Cher(e) collègue,

Ce n’est pas trop dans mes habitudes de me saisir de mon clavier d’ordinateur pour adresser ce type de mail mais j’estime que cette fois il y a urgence !

Peut-être, t’es tu senti vaguement réconforté(e) à l’annonce de la signature des accords de l’UNEDIC en te disant :
« Ouf, le régime spécifique (Annexe 8 et 10) des intermittents est maintenu. C’est reparti jusqu’à la prochaine négociation. »
Quand tu as entendu parlé du fameux « plafond de cumul allocations/salaires établi à 5 400 et quelques euros », tu t’es dit « Oh la la, mais je ne gagne pas ça moi !! Heureusement, qu’il y a un plafond !!! » Nous sommes bien d’accord et le Comité de suivi [1]préconisait même un plafond plus bas, sachant que celui-ci ne concerne que très très peu d’entre nous.

Consigne: Extrayez l'intégralité du texte de la source ci-dessus, caractère pour caractère, sans rien omettre ni modifier.

Matériel fourni:
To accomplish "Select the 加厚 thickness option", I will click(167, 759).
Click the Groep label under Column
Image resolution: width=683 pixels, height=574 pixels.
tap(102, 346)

Résultat:
Cher(e) collègue,

Ce n’est pas trop dans mes habitudes de me saisir de mon clavier d’ordinateur pour adresser ce type de mail mais j’estime que cette fois il y a urgence !

Peut-être, t’es tu senti vaguement réconforté(e) à l’annonce de la signature des accords de l’UNEDIC en te disant :
« Ouf, le régime spécifique (Annexe 8 et 10) des intermittents est maintenu. C’est reparti jusqu’à la prochaine négociation. »
Quand tu as entendu parlé du fameux « plafond de cumul allocations/salaires établi à 5 400 et quelques euros », tu t’es dit « Oh la la, mais je ne gagne pas ça moi !! Heureusement, qu’il y a un plafond !!! » Nous sommes bien d’accord et le Comité de suivi [1]préconisait même un plafond plus bas, sachant que celui-ci ne concerne que très très peu d’entre nous.